### [REQUEST]
Recast the items, from the start through the line that contains "Action: 324,242", as a numbered list, leaving out any blank lines.

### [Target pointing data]
⟨

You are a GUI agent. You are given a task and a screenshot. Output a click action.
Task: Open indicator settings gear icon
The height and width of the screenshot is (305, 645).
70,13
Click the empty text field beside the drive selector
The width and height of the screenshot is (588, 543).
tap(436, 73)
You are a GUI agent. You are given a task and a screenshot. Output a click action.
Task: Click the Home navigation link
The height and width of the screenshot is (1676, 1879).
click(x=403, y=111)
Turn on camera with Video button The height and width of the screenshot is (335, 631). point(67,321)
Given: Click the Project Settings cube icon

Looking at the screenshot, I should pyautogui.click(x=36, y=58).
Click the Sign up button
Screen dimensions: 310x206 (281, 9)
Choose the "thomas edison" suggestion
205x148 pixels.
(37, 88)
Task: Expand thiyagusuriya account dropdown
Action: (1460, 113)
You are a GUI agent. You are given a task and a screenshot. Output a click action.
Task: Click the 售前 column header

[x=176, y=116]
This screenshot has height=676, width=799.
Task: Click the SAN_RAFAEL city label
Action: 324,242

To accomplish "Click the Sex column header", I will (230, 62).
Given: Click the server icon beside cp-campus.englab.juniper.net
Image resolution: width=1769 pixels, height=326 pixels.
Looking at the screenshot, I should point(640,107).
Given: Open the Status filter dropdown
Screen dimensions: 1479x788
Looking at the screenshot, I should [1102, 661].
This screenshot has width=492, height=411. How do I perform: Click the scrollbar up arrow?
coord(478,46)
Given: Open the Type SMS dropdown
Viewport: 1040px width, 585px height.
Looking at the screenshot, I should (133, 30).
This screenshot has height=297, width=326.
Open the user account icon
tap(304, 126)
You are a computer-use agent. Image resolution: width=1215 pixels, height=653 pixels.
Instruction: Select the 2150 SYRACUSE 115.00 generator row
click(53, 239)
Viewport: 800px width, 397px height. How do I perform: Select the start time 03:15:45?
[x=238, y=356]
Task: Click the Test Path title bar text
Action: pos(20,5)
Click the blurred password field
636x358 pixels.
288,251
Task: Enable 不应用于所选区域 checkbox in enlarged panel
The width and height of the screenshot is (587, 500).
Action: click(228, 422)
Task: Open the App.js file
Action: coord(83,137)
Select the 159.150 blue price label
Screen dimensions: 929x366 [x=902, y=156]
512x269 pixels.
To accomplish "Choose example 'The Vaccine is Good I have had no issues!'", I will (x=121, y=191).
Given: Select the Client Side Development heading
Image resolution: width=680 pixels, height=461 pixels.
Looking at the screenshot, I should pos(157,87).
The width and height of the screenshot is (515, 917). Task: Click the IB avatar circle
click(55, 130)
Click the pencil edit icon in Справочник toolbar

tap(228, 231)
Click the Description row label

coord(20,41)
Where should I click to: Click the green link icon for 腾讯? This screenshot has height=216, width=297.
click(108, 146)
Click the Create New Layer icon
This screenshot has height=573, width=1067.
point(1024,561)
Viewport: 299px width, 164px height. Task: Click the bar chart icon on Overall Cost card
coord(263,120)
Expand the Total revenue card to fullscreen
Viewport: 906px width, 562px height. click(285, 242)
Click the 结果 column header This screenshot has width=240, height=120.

⟩

### [EXPECTED ANSWER]
1. You are a GUI agent. You are given a task and a screenshot. Output a click action.
2. Task: Open indicator settings gear icon
3. The height and width of the screenshot is (305, 645).
4. 70,13
5. Click the empty text field beside the drive selector
6. The width and height of the screenshot is (588, 543).
7. tap(436, 73)
8. You are a GUI agent. You are given a task and a screenshot. Output a click action.
9. Task: Click the Home navigation link
10. The height and width of the screenshot is (1676, 1879).
11. click(x=403, y=111)
12. Turn on camera with Video button The height and width of the screenshot is (335, 631). point(67,321)
13. Given: Click the Project Settings cube icon
14. Looking at the screenshot, I should pyautogui.click(x=36, y=58).
15. Click the Sign up button
16. Screen dimensions: 310x206 (281, 9)
17. Choose the "thomas edison" suggestion
18. 205x148 pixels.
19. (37, 88)
20. Task: Expand thiyagusuriya account dropdown
21. Action: (1460, 113)
22. You are a GUI agent. You are given a task and a screenshot. Output a click action.
23. Task: Click the 售前 column header
24. [x=176, y=116]
25. This screenshot has height=676, width=799.
26. Task: Click the SAN_RAFAEL city label
27. Action: 324,242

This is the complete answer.